We could pre-compute the union of every task’s input globs in the resolved graph and reject events outside it. We don’t, for two reasons:

  • The cache key is the source of truth. A spurious cycle is a cache-hit re-run (~tens of ms). Pre-filtering would mean redoing the glob + project-boundary work on every event — easily worse than the cache lookup.
  • Globs change with vx.config.ts edits. Pre-computing would miss config changes that re-shape what’s watched. The current “watch the whole project dir” approach is robust.

Why no automatic persistent-task lifecycle

Section titled “Why no automatic persistent-task lifecycle”

Watch mode just re-invokes orchestrator.run per cycle. The orchestrator’s persistent-task lifecycle (spawn → SIGTERM at end-of-run) applies per cycle. So a persistent dev server gets re-spawned each cycle.

For dev-server workflows, use the dev tool’s own watch (vite, tsc -b -w, bun --watch) rather than vx watch. vx watch is for vx watch test / vx watch lint / vx watch build — non-persistent tasks where each cycle should re-run cleanly.

  • Doesn’t accept the interactive picker — task name is required.
  • Doesn’t filter events through declared input globs.
  • Doesn’t dedupe events by project — every file change triggers a re-run of the user’s specified task across the entire scope.
  • Doesn’t manage persistent tasks across cycles (they re-spawn).
  • Doesn’t react to lockfile changes during a cycle (the cache key is computed once per cycle; mid-cycle lockfile bumps land in the next cycle).

tests/cli.test.ts:

  • vx watch with no task → exits 1.
  • --dry / --graph / --summarize / --profile rejected.
  • Parser errors prefixed with vx watch:.
  • End-to-end re-run: fixture workspace with one task that cats a source file; assertion writes the file mid-watch and checks the new content appears in stdout; SIGINT exits cleanly.

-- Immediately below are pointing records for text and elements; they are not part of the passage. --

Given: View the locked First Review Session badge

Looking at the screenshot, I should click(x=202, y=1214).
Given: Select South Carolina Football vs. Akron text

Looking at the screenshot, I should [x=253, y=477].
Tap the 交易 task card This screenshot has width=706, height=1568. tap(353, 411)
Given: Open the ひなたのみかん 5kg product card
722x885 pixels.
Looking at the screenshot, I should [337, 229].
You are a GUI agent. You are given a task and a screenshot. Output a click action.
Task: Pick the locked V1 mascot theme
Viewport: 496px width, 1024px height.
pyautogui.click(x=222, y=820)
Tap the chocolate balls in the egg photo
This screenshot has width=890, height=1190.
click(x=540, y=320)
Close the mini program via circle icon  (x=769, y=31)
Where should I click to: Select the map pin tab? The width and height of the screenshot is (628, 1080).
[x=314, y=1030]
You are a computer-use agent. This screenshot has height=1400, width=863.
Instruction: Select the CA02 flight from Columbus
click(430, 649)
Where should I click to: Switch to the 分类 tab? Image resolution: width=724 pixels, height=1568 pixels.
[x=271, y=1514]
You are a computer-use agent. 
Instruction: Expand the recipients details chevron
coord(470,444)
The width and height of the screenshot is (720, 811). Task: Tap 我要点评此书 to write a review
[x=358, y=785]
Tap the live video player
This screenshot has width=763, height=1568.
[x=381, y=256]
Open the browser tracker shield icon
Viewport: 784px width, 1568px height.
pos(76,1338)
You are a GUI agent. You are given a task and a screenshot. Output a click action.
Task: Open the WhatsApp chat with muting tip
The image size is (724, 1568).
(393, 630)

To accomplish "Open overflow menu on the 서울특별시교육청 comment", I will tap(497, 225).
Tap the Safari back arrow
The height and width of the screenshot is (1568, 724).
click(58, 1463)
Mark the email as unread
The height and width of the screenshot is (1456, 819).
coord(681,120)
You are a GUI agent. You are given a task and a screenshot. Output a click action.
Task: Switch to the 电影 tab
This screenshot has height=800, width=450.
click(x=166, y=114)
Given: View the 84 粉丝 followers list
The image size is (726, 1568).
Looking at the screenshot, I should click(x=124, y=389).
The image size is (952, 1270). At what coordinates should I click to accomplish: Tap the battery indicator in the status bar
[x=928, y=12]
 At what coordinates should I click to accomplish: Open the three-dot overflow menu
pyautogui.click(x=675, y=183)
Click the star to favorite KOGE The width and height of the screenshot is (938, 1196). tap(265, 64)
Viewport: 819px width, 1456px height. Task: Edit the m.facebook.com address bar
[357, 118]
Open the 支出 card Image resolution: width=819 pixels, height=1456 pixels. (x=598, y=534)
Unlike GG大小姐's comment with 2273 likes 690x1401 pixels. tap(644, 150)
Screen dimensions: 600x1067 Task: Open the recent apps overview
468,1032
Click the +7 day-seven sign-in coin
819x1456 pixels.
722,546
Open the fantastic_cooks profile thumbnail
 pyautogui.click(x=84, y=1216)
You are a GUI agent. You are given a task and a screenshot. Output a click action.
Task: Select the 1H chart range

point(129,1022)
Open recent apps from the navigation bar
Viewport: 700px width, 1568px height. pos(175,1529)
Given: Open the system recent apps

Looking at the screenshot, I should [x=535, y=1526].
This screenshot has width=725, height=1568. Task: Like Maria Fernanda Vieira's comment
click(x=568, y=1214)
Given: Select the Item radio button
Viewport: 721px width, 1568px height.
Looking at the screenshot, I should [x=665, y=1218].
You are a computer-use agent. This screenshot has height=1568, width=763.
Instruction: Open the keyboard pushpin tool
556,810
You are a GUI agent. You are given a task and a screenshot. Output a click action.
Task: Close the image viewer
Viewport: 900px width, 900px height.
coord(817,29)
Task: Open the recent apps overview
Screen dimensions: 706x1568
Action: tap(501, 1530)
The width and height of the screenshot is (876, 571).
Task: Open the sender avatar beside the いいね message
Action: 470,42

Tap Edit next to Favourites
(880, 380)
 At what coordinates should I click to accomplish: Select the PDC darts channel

Plausible extensions, all contained:

  • vx watch <task1> <task2> — multiple tasks. The orchestrator already supports multi-positional invocation; just relax the validation here.
  • Picker support — borrow the pickTask flow from cli/run.ts for TTY-with-no-task.
  • Per-project debouncing — track which project’s events arrived in the current debounce window and only re-run tasks in those projects (opts.projects = [...affected]). Useful for very large workspaces.
  • Persistent-task hand-off — track persistent children across cycles so a dev server doesn’t restart on every file change. Schema-extending change; cooperate with execute-task.ts.